> [Your objective]
Reproduce every entry exactly and leave its pictures out.

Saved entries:
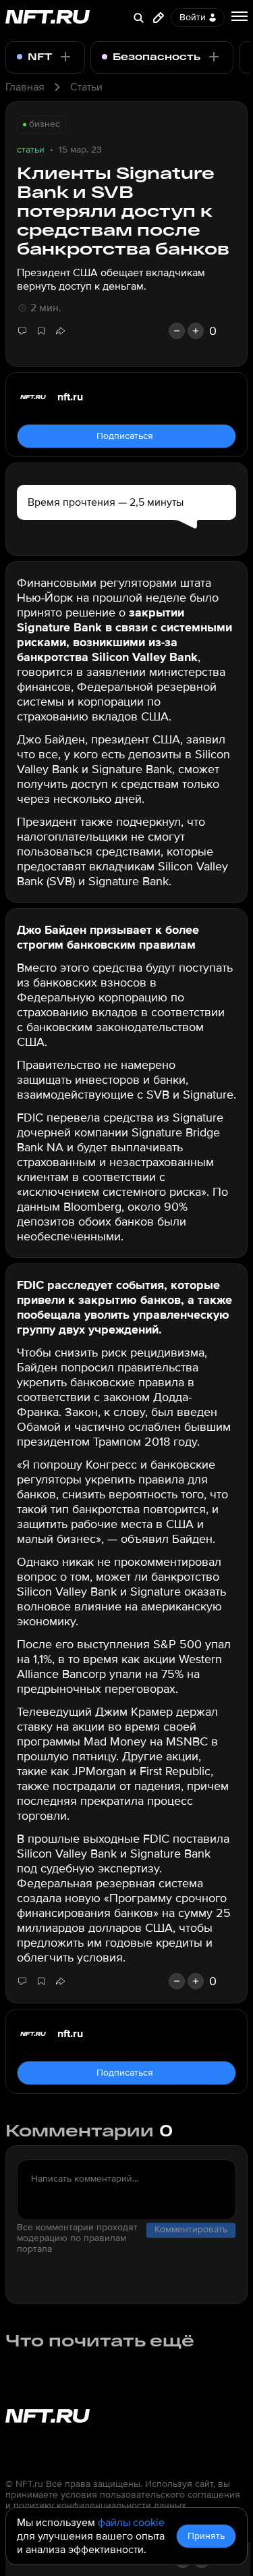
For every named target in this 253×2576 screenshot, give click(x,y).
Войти (192, 17)
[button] (60, 331)
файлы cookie (131, 2522)
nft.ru (70, 397)
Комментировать (190, 2229)
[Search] (138, 17)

> [Answer box]
For every named target in this 253×2576 screenshot, give click(x,y).
Войти (192, 17)
[button] (60, 331)
файлы cookie (131, 2522)
nft.ru (70, 397)
Комментировать (190, 2229)
[Search] (138, 17)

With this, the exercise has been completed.